News & Culture Writer
12.06.16 7 Comments

To claim that the 2016 presidential election may have been swayed by the dominance of viral fake news stories is an understatement at this point. After all, the so-called #Pizzagate scandal — which falsely claims that Hillary Clinton and some of her associates ran a child pedophilia ring out of the Comet Ping Pong pizza restaurant in Washington D.C. — is the reason why an armed man entered the place demanding answers on Sunday. It’s also why the son of President-elect Donald Trump’s National Security Advisor pick is still touting it and other fake stories online as true-until-proven-false facts.

Hence Samantha Bee’s triumphant return to television Monday night, which involved multiple segments dedicated to election news coverage, why fake stories like #Pizzagate stick around, and who (or what) was responsible for their popularity. The Washington Post and countless other outlets have already investigated and interviewed purveyors of fake news in the election’s aftermath, but that didn’t stop Full Frontal producer and correspondent Michael Rubens from talking to Jestin Coler, a self-described “fake news provider” whom NPR interviewed in November.

“[We’ll use] any sort of a gun-grabbing story, pro-abortion, anti-Obama or anti-Hillary, anti-Muslim, anything anti-Mexican or immigrant,” Coler explains to a visibly annoyed Rubens, who later uses a “some people” line to call him an “asshole.” All joking aside, the process used to generate and spread fake news that Coler describes is downright frightening. “In 2013 I became very interested in what is now referred to as the alt-right. Ultimately, we were trying to infiltrate these groups and see if they would fall for the stories we were writing, in order to then publicly discredit them as being factual news sources.”

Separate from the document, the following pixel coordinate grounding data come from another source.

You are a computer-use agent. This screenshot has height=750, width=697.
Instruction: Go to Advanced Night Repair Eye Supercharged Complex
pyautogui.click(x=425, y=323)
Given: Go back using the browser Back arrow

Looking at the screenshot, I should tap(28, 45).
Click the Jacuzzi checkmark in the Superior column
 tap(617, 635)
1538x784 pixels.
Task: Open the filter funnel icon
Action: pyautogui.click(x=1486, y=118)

Unfortunately Coler’s “gotchya” efforts didn’t pan out, as Rubens demonstrates with several reader comments lifted from his websites’ stories. Instead they (and countless other sources of viral conspiracy theories) have charged everyday people like Edgar Maddison Welch, the Comet Ping Pong shooter, and Michael G. Flynn to embark upon literal and figurative crusades against otherwise innocent individuals, groups and places while citing spurious information as their inspiration.